Men often enter pastoral ministry because of their ardent love for Christ, the chief shepherd, but quickly discover that their love isn’t as robust for his sheep, who are often stubborn animals. (103)

I’d say that stubbornness also applies to pastors just as much. We often diminish pastoring below the role God desires it to be. Benge’s chapters were challenging and insightful and made me want to intentionally grow in my love for the church, not just Jesus.

Using the Puritans

Like all the books in the Union series, there are plenty of Reformed and Puritan quotes along the way. This is a great feature of these books because the Puritans combine biblical depth with real affection and love for God’s words. Such combinations seem rare in our sometimes rigorous intellectual and sometimes overly emotional age.
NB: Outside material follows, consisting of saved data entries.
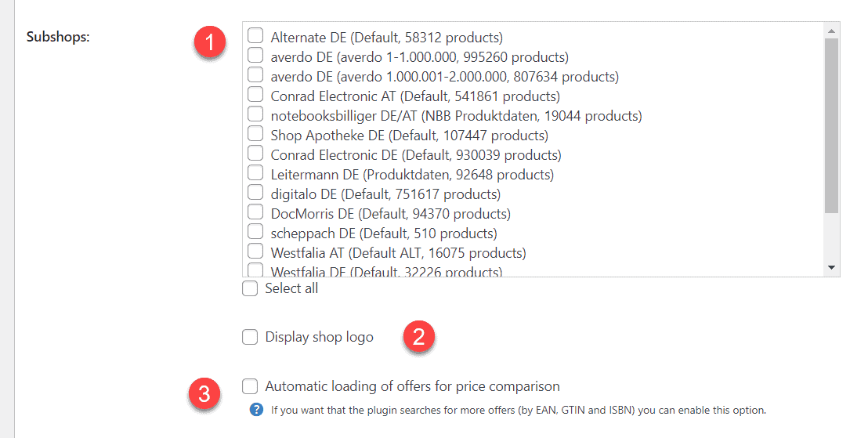Check the Alternate DE subshop
This screenshot has width=868, height=438.
click(255, 35)

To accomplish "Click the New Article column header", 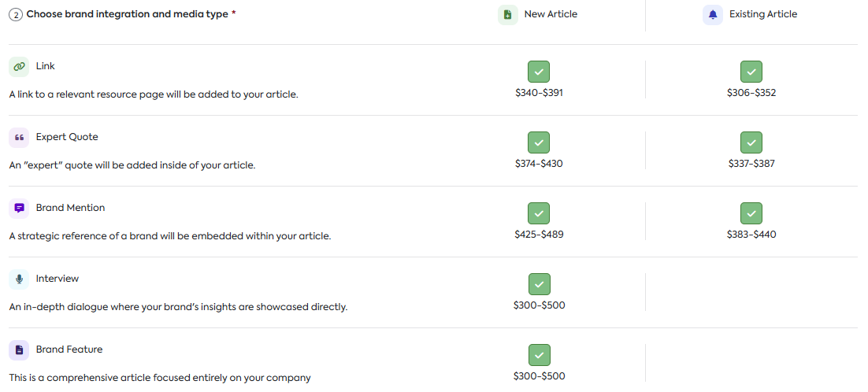I will (551, 14).
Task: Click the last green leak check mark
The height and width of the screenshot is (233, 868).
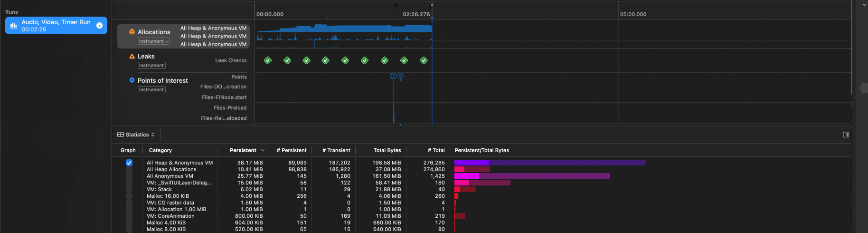Action: click(424, 60)
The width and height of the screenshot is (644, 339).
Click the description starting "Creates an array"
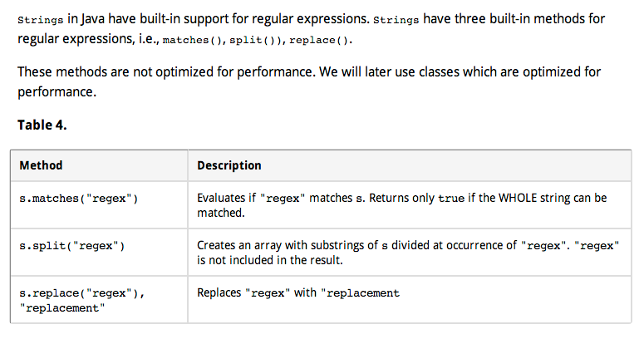pyautogui.click(x=408, y=253)
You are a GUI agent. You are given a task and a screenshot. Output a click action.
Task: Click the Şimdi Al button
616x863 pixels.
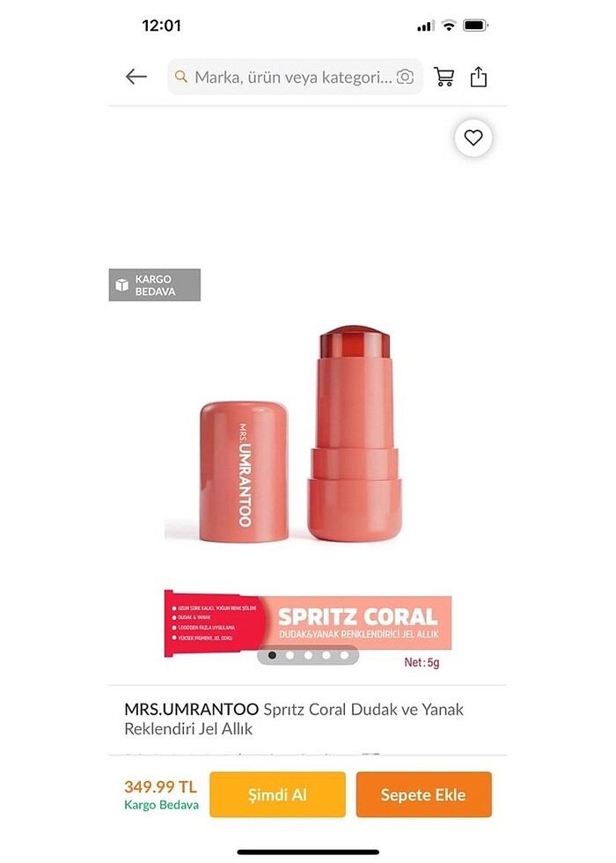click(277, 794)
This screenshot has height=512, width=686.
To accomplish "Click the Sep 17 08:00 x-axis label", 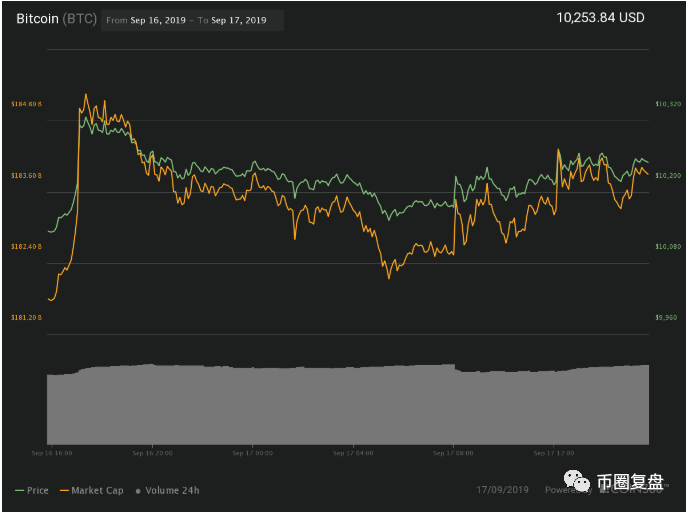I will [x=452, y=452].
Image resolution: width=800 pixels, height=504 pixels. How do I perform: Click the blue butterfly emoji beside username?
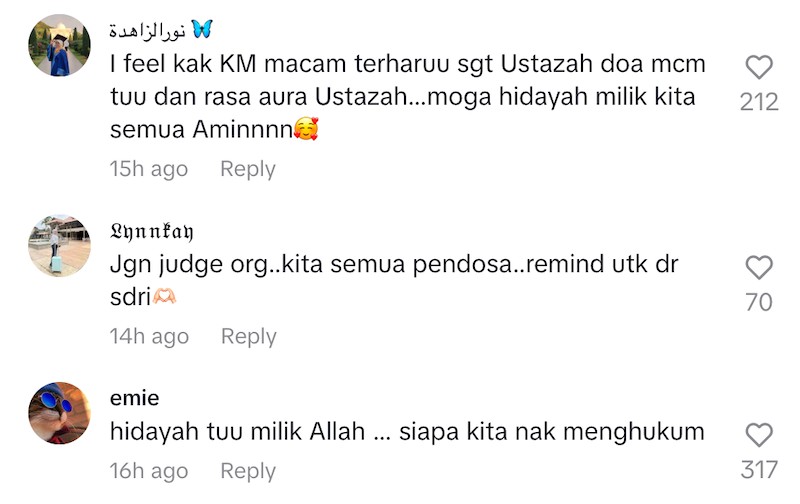[202, 30]
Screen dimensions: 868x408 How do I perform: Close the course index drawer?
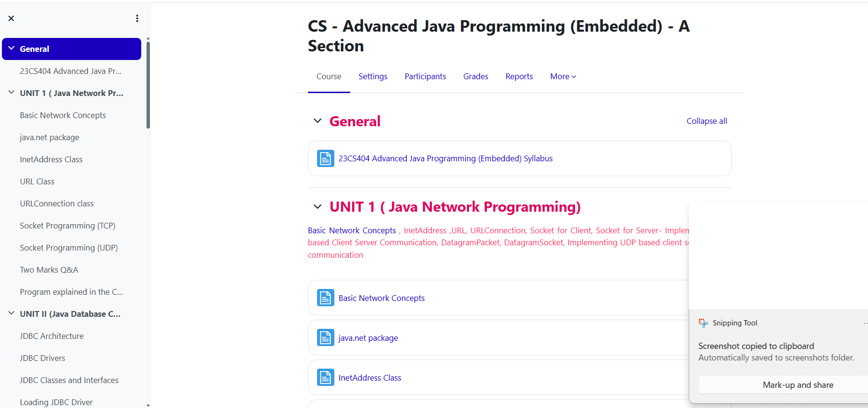(x=11, y=18)
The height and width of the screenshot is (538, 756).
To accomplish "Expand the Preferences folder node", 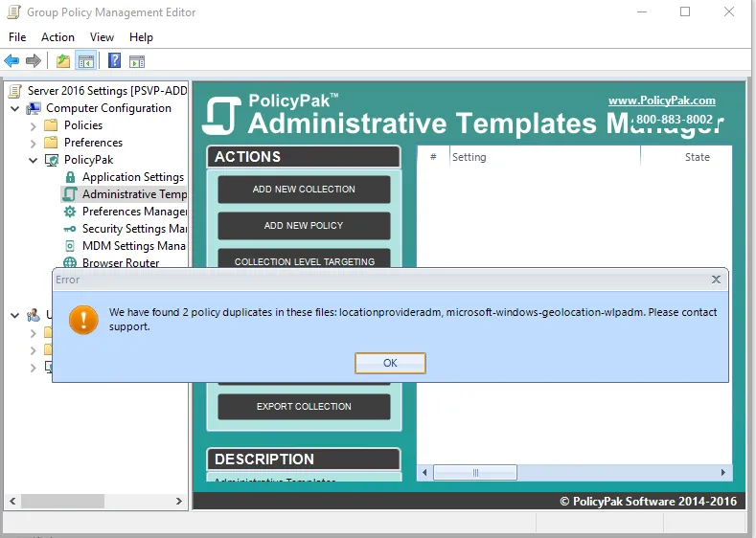I will click(x=33, y=143).
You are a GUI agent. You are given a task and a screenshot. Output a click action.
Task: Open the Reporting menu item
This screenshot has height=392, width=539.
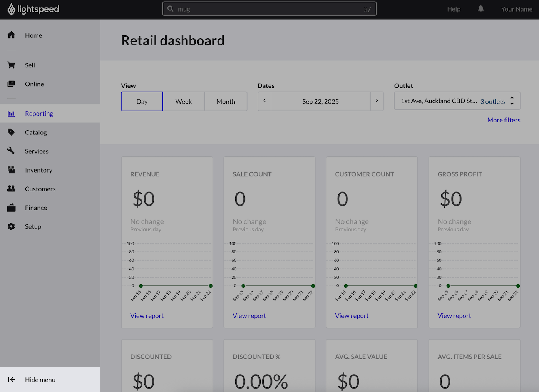point(39,113)
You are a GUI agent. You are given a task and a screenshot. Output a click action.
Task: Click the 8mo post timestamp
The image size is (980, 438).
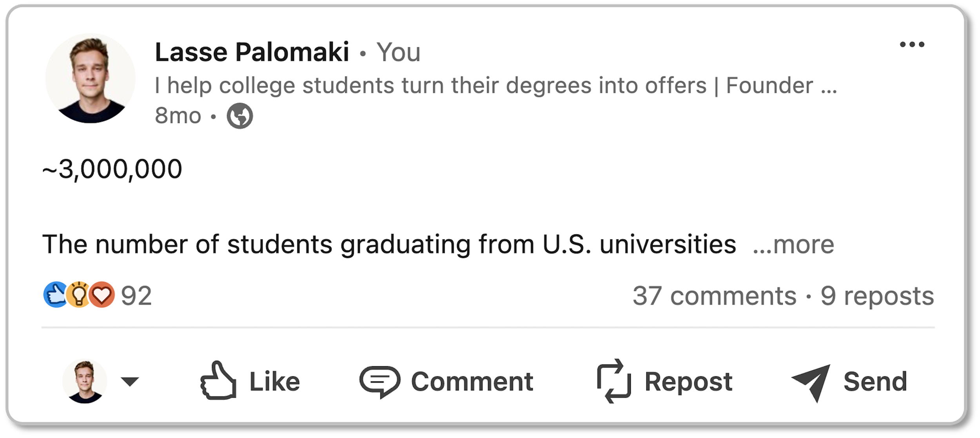tap(178, 116)
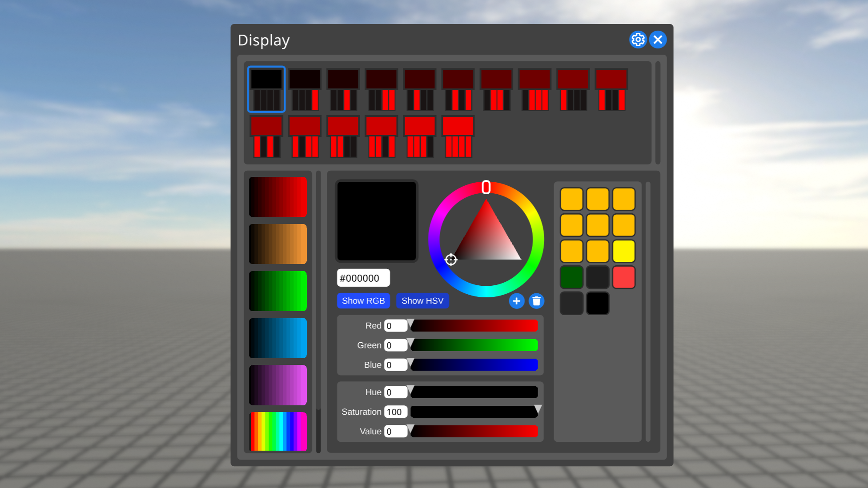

Although I love the puritan quotes and their deep reflection, it does come with some interesting exegetical points. For example, did I struggle to read the constant reference to Song of Songs as allegory for Christ and the church in the first chapter? Absolutely. Do I think I should read it that way? Probably not.

Acknowledging the Ugly

I also would have loved a chapter on the seeming contradiction between the church’s beauty and her current ugly streaks and hypocrisy. Benge acknowledges this difficulty in the introduction but doesn’t explore it any further. A book on how “lovely” the church is really should have addressed this.

Perhaps there could have been a chapter on the final judgment—Jesus the Judge who assesses his church, separates the goats from the sheep, and welcomes his people to the marriage supper of the lamb. Such a chapter could have addressed the former issue and added a yearning in us at the same time for the church to be fully purified and holy.

Beholding the Beauty

Overall, the book really was a delight to read, leading to repentance and worship. It reminded me of a conversation I had the other day with an older pastor. He had just moved on from pastoral ministry to mentoring new pastors. Despite his pastoral bumps, bruises, and wounds, he said, “I still love God’s church, and that’s why I’m here.” It seemed to me he had captured something of God’s heart for the imperfect, work in progress, but dear and lovely church.

I wish my heart was more like that. And whilst Benge’s work hasn’t achieved for me a conviction forged by a lifetime in ministry, it has given me a clear and challenging reflection on why the church is so dear to God.

And I find myself saying the church is beautiful after all.